Find the line containing "The height and width of the screenshot is (588, 1080)." in the material below; copy that line and all following lines exactly.

(Information provided)

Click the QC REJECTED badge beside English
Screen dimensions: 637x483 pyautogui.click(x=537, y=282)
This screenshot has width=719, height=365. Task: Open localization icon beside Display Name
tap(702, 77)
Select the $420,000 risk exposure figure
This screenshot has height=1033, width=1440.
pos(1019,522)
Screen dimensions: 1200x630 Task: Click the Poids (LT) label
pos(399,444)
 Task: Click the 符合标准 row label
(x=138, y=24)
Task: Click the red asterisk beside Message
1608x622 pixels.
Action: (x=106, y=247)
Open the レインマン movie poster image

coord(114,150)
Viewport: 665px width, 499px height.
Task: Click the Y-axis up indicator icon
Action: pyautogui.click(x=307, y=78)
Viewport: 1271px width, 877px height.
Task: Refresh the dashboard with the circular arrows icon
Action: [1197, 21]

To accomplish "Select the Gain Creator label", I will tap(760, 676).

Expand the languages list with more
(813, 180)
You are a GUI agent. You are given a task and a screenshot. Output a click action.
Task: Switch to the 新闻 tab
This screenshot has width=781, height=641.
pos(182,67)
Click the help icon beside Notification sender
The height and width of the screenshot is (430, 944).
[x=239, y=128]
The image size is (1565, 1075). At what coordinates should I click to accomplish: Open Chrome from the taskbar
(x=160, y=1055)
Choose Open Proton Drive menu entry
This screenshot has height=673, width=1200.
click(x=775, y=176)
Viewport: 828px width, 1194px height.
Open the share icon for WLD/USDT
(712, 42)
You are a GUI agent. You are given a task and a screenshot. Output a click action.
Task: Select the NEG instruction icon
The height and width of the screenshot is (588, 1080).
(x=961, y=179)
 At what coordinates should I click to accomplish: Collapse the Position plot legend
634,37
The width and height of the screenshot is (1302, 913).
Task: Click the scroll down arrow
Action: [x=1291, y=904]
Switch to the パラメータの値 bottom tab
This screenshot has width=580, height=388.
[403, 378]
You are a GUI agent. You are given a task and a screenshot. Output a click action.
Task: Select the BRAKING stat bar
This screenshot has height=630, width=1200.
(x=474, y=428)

(End Information provided)

• **Result of the task**:
The height and width of the screenshot is (588, 1080).
(x=961, y=179)
 At what coordinates should I click to accomplish: Collapse the Position plot legend
634,37
The width and height of the screenshot is (1302, 913).
Task: Click the scroll down arrow
Action: [x=1291, y=904]
Switch to the パラメータの値 bottom tab
This screenshot has width=580, height=388.
[403, 378]
You are a GUI agent. You are given a task and a screenshot. Output a click action.
Task: Select the BRAKING stat bar
This screenshot has height=630, width=1200.
(x=474, y=428)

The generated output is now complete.